Stefan Homburg (born March 10, 1961) is a retired German professor of economics. He was the director of the Institute of Public Finance at the University of Hannover, Lower Saxony, Germany until his early retirement in 2021. Outside academia he is best known for his controversial statements regarding the COVID-19 pandemic.

Homburg studied economics, philosophy, and mathematics at the Cologne University, where he graduated with a degree in economics in 1985, followed by a doctoral degree in 1987. Subsequently, he was Professor of Economics at University of Bonn and University of Magdeburg, before he moved to Hanover.

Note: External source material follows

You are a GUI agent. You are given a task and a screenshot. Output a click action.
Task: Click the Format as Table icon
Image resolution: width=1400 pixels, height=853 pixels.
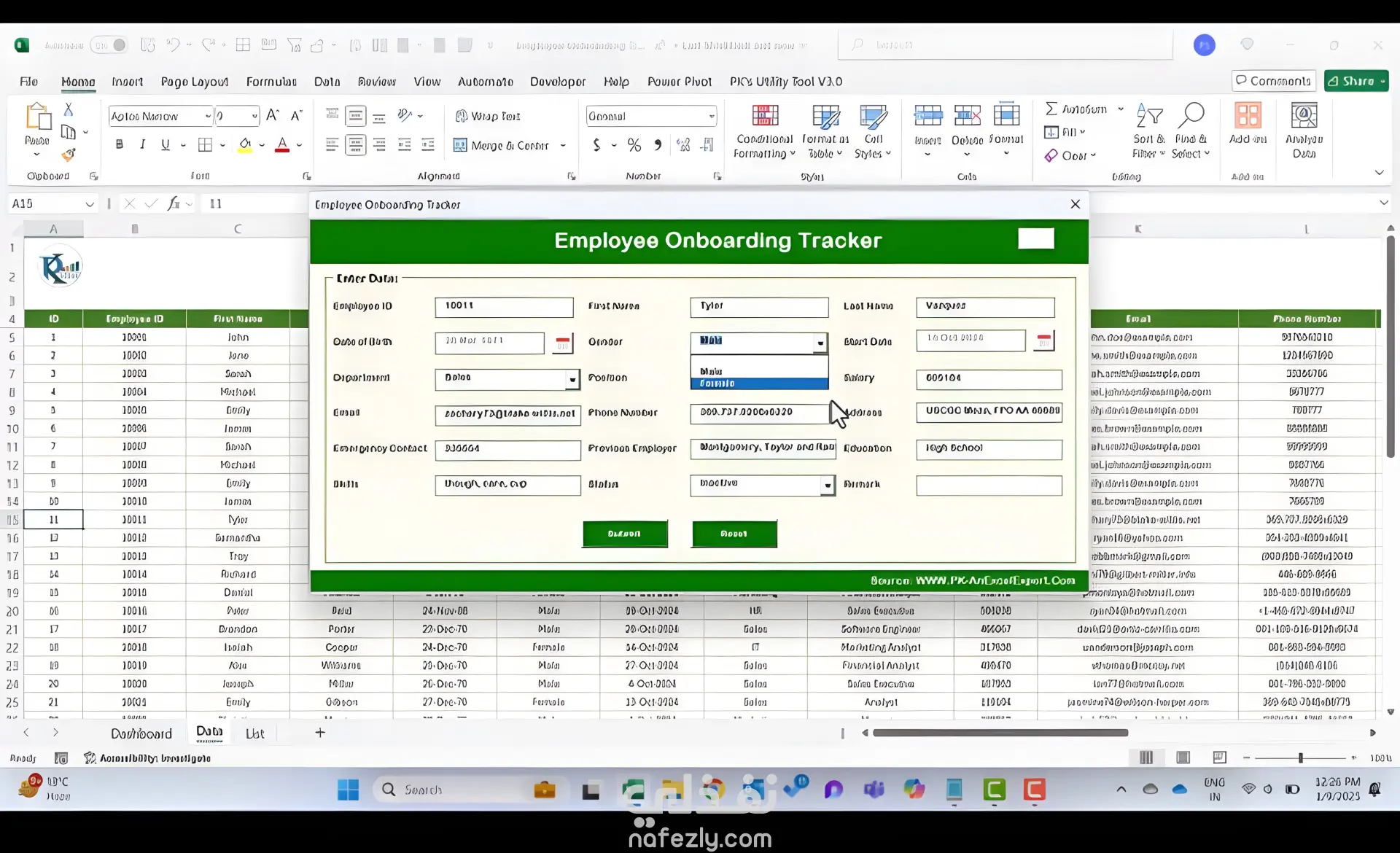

Homburg's research focused on macroeconomics and public finance. He has co-authored a textbook in macroeconomics. Other publications address topics in monetary policy, social security, tax law, and business taxation.

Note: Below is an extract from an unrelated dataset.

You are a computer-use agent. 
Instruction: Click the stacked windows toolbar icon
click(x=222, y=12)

Homburg served as a member of several policy committees, including the Advisory Council at the Federal Ministry of Finance, the Federal Constitutional Commission (Bundesstaatskommission), and the Federal Government's Council for Sustainable Developments (RNE). Between 1999 and 2007, he acted as Dean of Hannover's School of Economics and Management. From 1996 until 2003, he was editor of journals of the German Economic Association (Verein für Socialpolitik).

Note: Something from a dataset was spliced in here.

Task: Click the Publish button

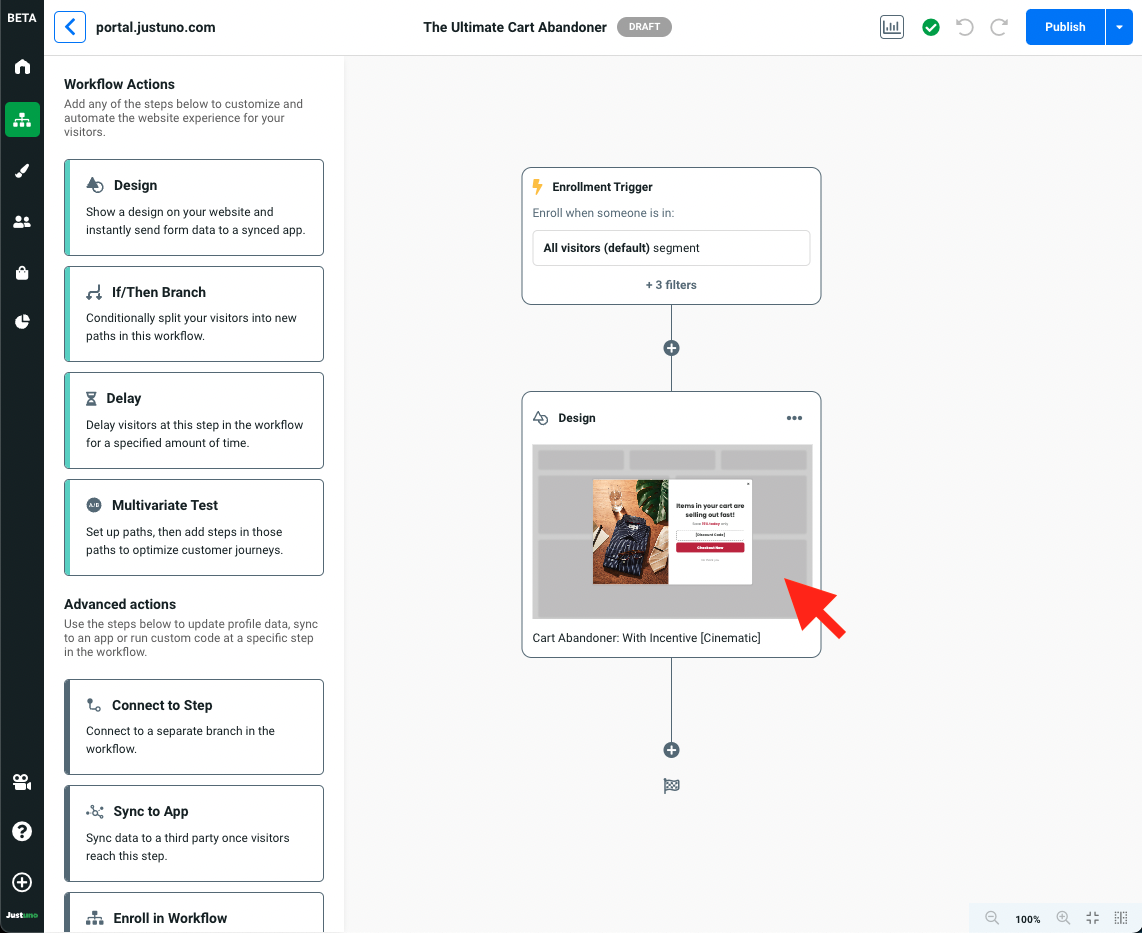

In 2020 Homburg voiced criticism of the German government's response to COVID-19 on Twitter, YouTube, and in opinion pieces for the newspaper Die Welt. In April 2020 he argued against a lockdown in Germany and incorrectly predicted a little more than 3,000 COVID-19 related deaths in Germany. Homburg has claimed without proof that there would be involuntary COVID-19 vaccinations in Germany and stated that the Robert Koch Institute's statistics regarding the COVID-19 epidemic in Germany were "all lies". Several economists, statisticians, and other academics have criticised Homburg's analysis as sloppy and methodologically flawed. Homburg has repeatedly compared the German government's COVID-19 containment measures to fascism and the rise of the Nazis in 1933, which sparked public criticism. The University of Hannover called this comparison "intolerable" and distanced itself from Homburg, leading up to his early retirement in 2021.

In June 2025, Homburg was convicted by a German court for using the slogan of the Nazi paramilitary organization SA, "Alles für Deutschland" ("Everything for Germany"), on a charge of using symbols of unconstitutional organizations under Sections 86a and 86 of the German Criminal Code. The court found that Homburg had deliberately used a symbol of the Nazi era in order to make it socially acceptable. It imposed a fine of 10,400 euros. Homburg has appealed against the judgment.

==Selected publications==
- A Study in Monetary Macroeconomics, Oxford University Press 2017, ISBN 978-0-19-880753-7.
- Steuerlehre, 7th ed. Vahlen 2015, ISBN 978-3-8006-4922-8.
- Compulsory Savings in the Welfare State. Journal of Public Economics 77, 2000, pp. 233–239.
- Interest and Growth in an Economy with Land. Canadian Journal of Economics 24, 1991, pp. 450–459.
- Coping With Rational Prodigals. Economica 73, 2006, pp. 47–58.
- Explaining the Rise and Decline of the Dollar Kyklos 43, 1990, pp. 53–68 (mit J. Hoffmann).
- Property Taxes and Dynamic Efficiency: A Correction. Economics Letters 123, 2014, pp. 327–328.
- The Efficiency of Unfunded Pension Schemes. Journal of Institutional and Theoretical Economics 146, 1990, pp. 640–647.
- Overaccumulation, Public Debt and the Importance of Land. German Economic Review 15, 2014, pp. 411–435.
- Competition and Co-ordination in International Capital Income Taxation. FinanzArchiv 56, 1999, pp. 1–17.
- What Caused the Great Recession? Review of Economics 66, 2015, pp. 1–12.